PROMPT:
Before copying, find the line below that contains "Image resolution: width=868"; then return it and all later lines exactly, up to and including the final line, with no pictures.

--- START ---

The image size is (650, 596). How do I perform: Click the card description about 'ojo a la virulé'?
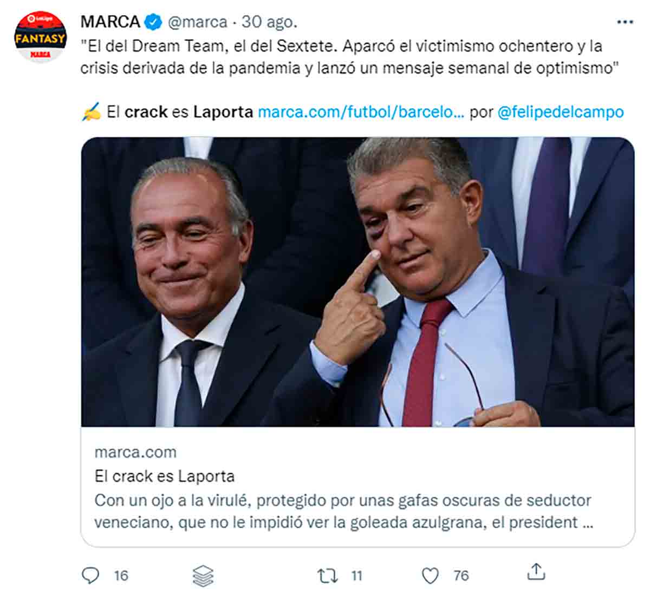[x=343, y=512]
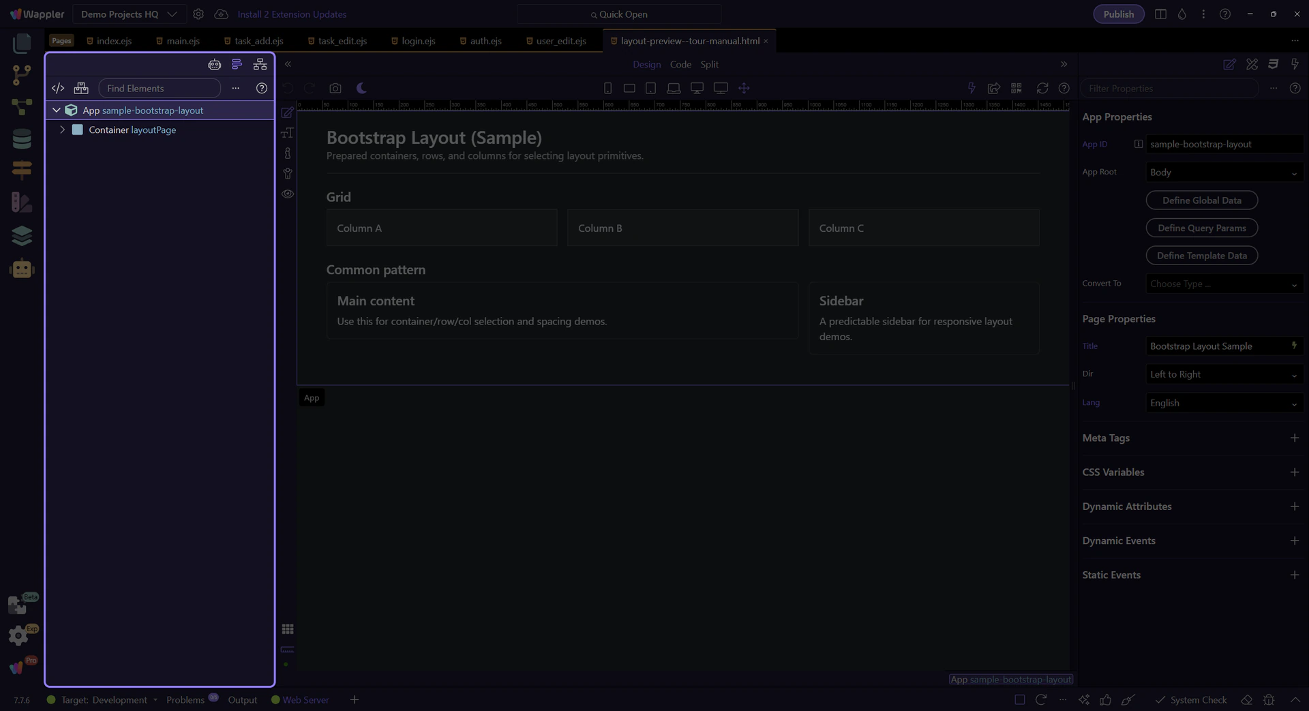The image size is (1309, 711).
Task: Click the Define Global Data button
Action: tap(1201, 200)
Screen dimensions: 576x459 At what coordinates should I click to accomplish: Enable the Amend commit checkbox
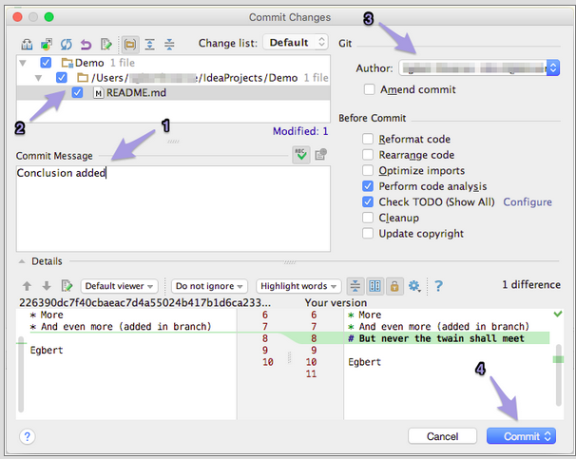tap(370, 90)

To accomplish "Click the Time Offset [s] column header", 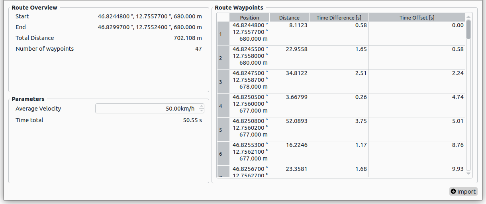I will click(x=417, y=18).
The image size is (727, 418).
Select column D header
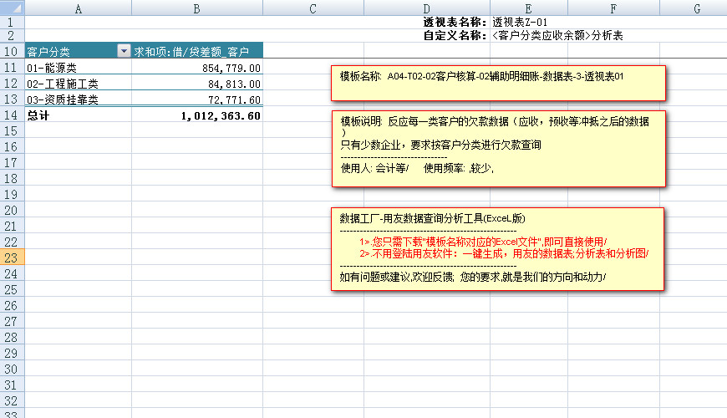pyautogui.click(x=426, y=8)

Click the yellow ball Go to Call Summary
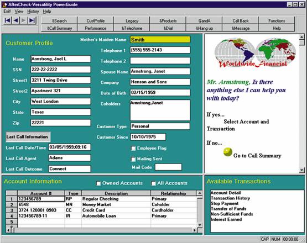point(228,152)
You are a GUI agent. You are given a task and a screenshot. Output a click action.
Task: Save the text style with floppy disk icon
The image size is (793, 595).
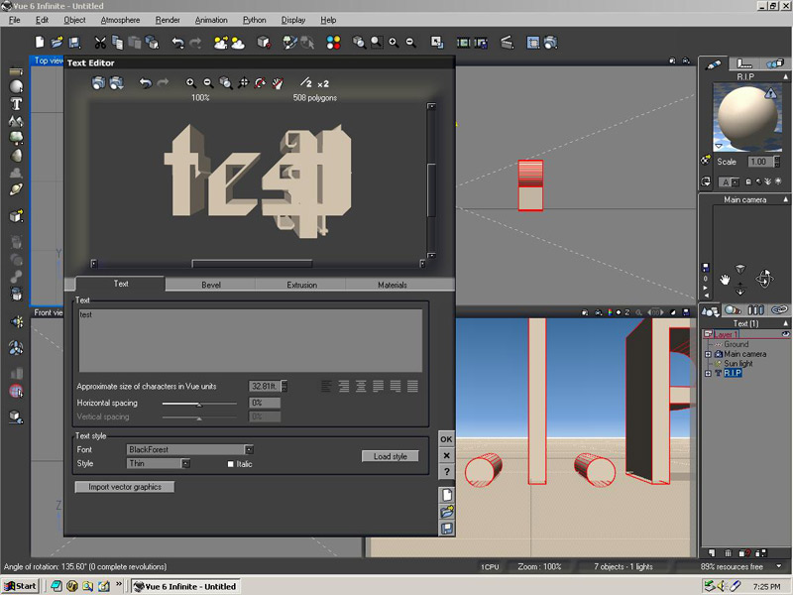(x=447, y=528)
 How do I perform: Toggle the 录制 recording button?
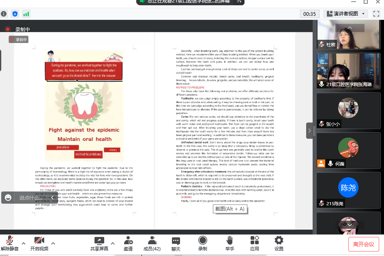202,243
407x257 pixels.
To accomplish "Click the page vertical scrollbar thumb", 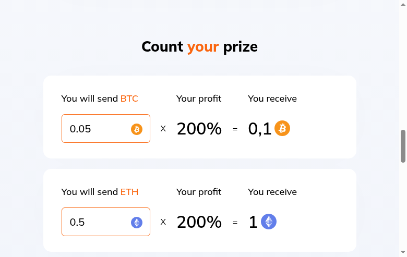I will click(x=403, y=146).
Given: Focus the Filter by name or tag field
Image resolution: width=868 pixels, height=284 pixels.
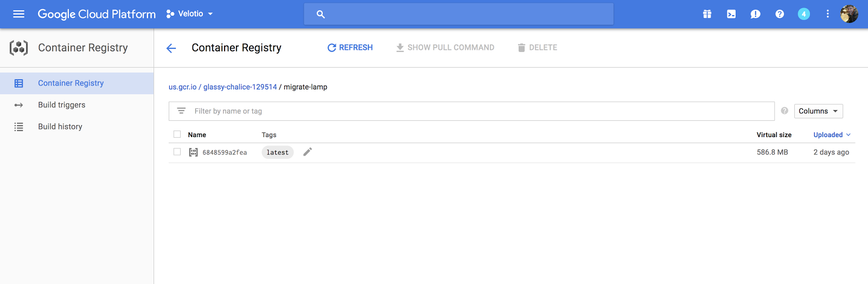Looking at the screenshot, I should pyautogui.click(x=471, y=111).
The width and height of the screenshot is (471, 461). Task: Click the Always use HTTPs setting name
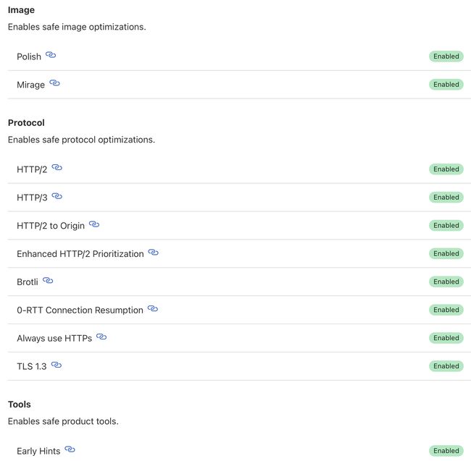54,338
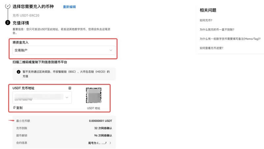Open 为什么我充的币一直不到账? question
264x149 pixels.
[x=217, y=30]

--- END ---

WRITTEN RESPONSE:
Image resolution: width=868 pixels, height=284 pixels.
Looking at the screenshot, I should pyautogui.click(x=471, y=111).
The width and height of the screenshot is (471, 461). Task: Click the Always use HTTPs setting name
54,338
Open 为什么我充的币一直不到账? question
264x149 pixels.
[x=217, y=30]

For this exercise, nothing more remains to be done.